- Exercise prompt
Render the material below as a numbered list, beginning at the line that contains "Open the profile" and stopping after the line that contains "I will coord(142,160).". Omit any blank lines.

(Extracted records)
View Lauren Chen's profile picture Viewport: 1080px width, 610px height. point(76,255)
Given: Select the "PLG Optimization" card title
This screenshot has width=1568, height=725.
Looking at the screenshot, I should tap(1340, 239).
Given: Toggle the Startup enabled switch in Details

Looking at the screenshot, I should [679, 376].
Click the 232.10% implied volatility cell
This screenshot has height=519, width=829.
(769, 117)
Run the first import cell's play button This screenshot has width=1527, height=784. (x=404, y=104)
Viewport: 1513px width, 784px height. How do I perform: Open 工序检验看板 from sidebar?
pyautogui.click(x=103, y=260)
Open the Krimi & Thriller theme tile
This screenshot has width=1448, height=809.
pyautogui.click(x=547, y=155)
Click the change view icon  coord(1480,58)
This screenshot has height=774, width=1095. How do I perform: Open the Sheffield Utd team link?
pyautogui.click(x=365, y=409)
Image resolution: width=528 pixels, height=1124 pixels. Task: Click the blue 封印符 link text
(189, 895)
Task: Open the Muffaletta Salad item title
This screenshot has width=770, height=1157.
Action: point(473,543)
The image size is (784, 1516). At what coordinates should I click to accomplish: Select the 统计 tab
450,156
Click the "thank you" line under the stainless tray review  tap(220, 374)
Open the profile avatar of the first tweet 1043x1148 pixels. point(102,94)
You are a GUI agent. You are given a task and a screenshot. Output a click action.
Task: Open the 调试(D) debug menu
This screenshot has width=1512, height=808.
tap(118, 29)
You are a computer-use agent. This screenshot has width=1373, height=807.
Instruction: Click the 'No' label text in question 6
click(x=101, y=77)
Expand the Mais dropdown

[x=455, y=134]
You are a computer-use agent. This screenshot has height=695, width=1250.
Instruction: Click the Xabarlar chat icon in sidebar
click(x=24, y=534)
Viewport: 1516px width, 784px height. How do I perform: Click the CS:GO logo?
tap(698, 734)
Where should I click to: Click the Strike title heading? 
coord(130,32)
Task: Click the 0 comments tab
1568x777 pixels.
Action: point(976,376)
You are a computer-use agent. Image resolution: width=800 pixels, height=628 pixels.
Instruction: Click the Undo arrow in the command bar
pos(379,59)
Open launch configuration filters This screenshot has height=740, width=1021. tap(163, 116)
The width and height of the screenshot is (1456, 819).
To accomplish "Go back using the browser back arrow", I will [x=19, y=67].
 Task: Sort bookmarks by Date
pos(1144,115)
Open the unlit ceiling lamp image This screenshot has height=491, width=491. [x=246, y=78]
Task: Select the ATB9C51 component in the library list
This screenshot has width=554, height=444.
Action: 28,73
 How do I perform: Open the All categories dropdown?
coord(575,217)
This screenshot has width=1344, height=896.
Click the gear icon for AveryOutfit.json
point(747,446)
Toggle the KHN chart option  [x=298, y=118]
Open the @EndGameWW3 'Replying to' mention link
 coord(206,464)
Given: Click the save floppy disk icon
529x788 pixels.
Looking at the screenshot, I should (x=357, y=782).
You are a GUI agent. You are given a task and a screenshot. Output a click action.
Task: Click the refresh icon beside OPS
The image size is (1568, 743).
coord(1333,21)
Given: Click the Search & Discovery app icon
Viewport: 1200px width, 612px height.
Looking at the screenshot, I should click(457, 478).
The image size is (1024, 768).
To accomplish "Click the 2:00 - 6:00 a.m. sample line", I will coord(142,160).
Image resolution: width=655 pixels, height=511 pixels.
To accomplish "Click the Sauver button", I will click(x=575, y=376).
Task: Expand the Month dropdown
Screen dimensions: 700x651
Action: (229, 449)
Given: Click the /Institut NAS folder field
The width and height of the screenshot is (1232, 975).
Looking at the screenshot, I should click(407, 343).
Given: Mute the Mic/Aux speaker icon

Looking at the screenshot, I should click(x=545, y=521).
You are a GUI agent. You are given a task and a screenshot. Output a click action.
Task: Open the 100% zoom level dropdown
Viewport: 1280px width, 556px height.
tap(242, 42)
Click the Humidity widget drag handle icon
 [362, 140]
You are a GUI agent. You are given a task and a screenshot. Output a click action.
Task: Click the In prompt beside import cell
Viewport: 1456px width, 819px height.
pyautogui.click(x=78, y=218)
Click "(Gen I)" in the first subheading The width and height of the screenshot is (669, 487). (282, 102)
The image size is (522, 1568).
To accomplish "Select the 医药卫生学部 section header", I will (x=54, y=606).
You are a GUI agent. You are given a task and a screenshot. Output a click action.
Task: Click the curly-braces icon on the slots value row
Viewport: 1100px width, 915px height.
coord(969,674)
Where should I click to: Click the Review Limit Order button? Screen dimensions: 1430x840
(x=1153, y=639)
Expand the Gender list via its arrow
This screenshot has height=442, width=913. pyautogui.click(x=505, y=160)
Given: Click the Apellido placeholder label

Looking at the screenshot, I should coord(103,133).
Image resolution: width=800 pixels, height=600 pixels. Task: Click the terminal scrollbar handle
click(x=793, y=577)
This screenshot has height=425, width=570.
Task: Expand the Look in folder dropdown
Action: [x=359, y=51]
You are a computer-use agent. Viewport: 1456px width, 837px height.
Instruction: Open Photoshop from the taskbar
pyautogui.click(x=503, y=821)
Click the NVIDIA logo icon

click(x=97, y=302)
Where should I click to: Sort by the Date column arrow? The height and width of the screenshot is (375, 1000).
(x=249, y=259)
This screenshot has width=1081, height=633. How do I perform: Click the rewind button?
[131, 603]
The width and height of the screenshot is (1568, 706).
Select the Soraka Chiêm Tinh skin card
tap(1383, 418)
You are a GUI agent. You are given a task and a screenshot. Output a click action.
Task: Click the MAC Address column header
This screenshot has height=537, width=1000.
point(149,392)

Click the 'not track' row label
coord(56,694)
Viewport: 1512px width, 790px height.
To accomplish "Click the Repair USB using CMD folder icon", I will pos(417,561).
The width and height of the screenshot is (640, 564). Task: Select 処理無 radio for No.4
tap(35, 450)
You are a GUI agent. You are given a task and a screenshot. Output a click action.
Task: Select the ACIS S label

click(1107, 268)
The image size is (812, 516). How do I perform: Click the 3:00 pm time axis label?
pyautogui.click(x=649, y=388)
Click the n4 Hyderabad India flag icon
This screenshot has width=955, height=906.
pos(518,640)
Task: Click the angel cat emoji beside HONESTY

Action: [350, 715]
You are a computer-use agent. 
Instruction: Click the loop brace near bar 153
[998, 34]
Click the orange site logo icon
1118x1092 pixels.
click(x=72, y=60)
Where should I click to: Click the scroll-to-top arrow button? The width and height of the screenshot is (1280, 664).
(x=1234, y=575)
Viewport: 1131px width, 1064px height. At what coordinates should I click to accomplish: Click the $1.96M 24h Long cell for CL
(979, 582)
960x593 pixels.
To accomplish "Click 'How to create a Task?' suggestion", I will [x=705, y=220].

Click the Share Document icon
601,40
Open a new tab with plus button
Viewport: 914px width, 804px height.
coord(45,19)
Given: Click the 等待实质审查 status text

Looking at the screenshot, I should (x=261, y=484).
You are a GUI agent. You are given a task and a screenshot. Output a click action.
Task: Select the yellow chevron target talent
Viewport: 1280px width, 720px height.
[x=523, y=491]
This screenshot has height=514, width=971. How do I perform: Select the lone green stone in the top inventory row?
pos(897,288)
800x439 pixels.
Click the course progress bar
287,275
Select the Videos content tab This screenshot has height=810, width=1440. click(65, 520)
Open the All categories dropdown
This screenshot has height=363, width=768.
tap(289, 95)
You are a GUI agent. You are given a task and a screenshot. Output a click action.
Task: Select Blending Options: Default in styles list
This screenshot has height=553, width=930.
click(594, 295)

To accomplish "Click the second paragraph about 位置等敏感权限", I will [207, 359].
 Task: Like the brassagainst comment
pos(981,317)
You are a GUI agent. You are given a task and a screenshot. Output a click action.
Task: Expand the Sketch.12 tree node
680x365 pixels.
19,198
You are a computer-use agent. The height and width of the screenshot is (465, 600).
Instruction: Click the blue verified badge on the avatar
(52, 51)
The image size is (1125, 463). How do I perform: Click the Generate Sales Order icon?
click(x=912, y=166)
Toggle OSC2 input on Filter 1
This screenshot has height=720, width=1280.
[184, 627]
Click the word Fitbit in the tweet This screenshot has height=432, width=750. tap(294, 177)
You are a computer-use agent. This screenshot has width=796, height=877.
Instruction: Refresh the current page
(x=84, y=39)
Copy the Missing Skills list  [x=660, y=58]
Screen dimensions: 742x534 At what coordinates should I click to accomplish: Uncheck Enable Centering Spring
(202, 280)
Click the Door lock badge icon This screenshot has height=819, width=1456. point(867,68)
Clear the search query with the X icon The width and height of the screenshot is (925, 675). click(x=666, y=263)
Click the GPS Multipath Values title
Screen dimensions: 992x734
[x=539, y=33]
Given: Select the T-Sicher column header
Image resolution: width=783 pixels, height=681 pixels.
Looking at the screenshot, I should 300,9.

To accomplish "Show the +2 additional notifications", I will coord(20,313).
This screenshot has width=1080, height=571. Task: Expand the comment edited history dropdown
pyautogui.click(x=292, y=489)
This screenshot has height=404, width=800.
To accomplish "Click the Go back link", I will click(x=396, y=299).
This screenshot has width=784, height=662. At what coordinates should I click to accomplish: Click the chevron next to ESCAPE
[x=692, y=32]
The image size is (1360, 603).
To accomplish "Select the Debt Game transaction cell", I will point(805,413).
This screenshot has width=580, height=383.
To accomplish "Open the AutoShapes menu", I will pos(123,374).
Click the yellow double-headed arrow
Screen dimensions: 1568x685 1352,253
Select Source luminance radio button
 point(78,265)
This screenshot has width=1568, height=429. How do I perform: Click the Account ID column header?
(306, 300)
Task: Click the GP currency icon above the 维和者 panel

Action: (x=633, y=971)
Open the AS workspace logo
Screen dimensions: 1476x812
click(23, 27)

- Worked answer
1. Open the profile avatar of the first tweet 1043x1148 pixels. point(102,94)
2. You are a GUI agent. You are given a task and a screenshot. Output a click action.
3. Task: Open the 调试(D) debug menu
4. This screenshot has width=1512, height=808.
5. tap(118, 29)
6. You are a computer-use agent. This screenshot has width=1373, height=807.
7. Instruction: Click the 'No' label text in question 6
8. click(x=101, y=77)
9. Expand the Mais dropdown
10. [x=455, y=134]
11. You are a computer-use agent. This screenshot has height=695, width=1250.
12. Instruction: Click the Xabarlar chat icon in sidebar
13. click(x=24, y=534)
14. Viewport: 1516px width, 784px height. How do I perform: Click the CS:GO logo?
15. tap(698, 734)
16. Where should I click to: Click the Strike title heading? 
17. coord(130,32)
18. Task: Click the 0 comments tab
19. 1568x777 pixels.
20. Action: point(976,376)
21. You are a computer-use agent. Image resolution: width=800 pixels, height=628 pixels.
22. Instruction: Click the Undo arrow in the command bar
23. pos(379,59)
24. Open launch configuration filters This screenshot has height=740, width=1021. tap(163, 116)
25. The width and height of the screenshot is (1456, 819).
26. To accomplish "Go back using the browser back arrow", I will [x=19, y=67].
27.  Task: Sort bookmarks by Date
28. pos(1144,115)
29. Open the unlit ceiling lamp image This screenshot has height=491, width=491. [x=246, y=78]
30. Task: Select the ATB9C51 component in the library list
31. This screenshot has width=554, height=444.
32. Action: 28,73
33.  How do I perform: Open the All categories dropdown?
34. coord(575,217)
35. This screenshot has width=1344, height=896.
36. Click the gear icon for AveryOutfit.json
37. point(747,446)
38. Toggle the KHN chart option  [x=298, y=118]
39. Open the @EndGameWW3 'Replying to' mention link
40.  coord(206,464)
41. Given: Click the save floppy disk icon
42. 529x788 pixels.
43. Looking at the screenshot, I should (x=357, y=782).
44. You are a GUI agent. You are given a task and a screenshot. Output a click action.
45. Task: Click the refresh icon beside OPS
46. The image size is (1568, 743).
47. coord(1333,21)
48. Given: Click the Search & Discovery app icon
49. Viewport: 1200px width, 612px height.
50. Looking at the screenshot, I should click(457, 478).
51. The image size is (1024, 768).
52. To accomplish "Click the 2:00 - 6:00 a.m. sample line", I will coord(142,160).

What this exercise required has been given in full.